- Born: Louis Byron Niles
- Education: Coronado High School; San Diego City College; San Diego Mesa College; St. John's University;
- Occupations: Radio personality; tour manager; executive director;
- Years active: 1990–present
- Known for: 91X's Loudspeaker; In Your Neighborhood with Lou Niles;
- Notable work: Oceanside International Film Festival
- Spouse: Carly Starr Brullo ​(m. 1998)​

= Lou Niles =

American radio host

Louis Byron Niles is an American radio personality, tour manager and executive director of the Oceanside International Film Festival.

== Personal life ==
Niles graduated from Coronado High School in 1985. He studied political science and transferred to St. John's University after attending San Diego City College and San Diego Mesa College. While living in Venice, Los Angeles, he married Carly Starr Brullo in 1998 after they met working at a radio station together. Niles has been a resident of Oceanside, California, since 2003.

== Career ==
From 1990 to 1996, Niles hosted 91X's Loudspeaker show, succeeding Marco Collins.

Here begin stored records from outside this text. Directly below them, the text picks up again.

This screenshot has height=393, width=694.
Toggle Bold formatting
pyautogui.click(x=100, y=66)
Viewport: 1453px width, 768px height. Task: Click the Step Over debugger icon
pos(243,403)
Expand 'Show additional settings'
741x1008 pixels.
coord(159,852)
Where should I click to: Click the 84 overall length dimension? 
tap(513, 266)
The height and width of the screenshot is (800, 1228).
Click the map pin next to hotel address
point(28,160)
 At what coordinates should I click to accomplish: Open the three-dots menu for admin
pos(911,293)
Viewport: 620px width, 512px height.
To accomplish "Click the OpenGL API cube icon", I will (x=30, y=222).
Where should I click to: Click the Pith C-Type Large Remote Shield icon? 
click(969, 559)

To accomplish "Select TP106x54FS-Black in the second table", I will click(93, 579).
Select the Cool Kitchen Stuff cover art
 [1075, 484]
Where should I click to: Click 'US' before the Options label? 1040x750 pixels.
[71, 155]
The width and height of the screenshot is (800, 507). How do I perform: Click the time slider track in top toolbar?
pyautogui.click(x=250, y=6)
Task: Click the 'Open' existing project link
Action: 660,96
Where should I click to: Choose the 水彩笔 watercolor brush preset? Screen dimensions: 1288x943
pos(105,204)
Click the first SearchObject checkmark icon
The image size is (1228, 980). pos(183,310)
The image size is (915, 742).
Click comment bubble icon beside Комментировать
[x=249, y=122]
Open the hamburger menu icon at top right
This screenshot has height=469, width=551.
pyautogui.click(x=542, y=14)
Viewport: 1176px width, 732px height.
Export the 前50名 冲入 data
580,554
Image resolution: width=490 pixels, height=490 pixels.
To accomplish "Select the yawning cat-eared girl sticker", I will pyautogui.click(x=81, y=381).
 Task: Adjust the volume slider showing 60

He was a guest presenter at the San Diego Music Awards in 1992. Niles was one of the first to airplay demo tapes from Jewel, Blink-182, P.O.D. and Steve Poltz. He was Poltz's tour manager and did a national tour with Lucy's Fur Coat.

In 1996, Niles relocated to Los Angeles to manage band labels. After returning to San Diego County, California, Niles and Brullo started Love Machine Films and he began a web series called In Your Neighborhood with Lou Niles. They help run the Oceanside International Film Festival which was founded in 2009. They have been involved since 2017 and Niles is executive director of the festival.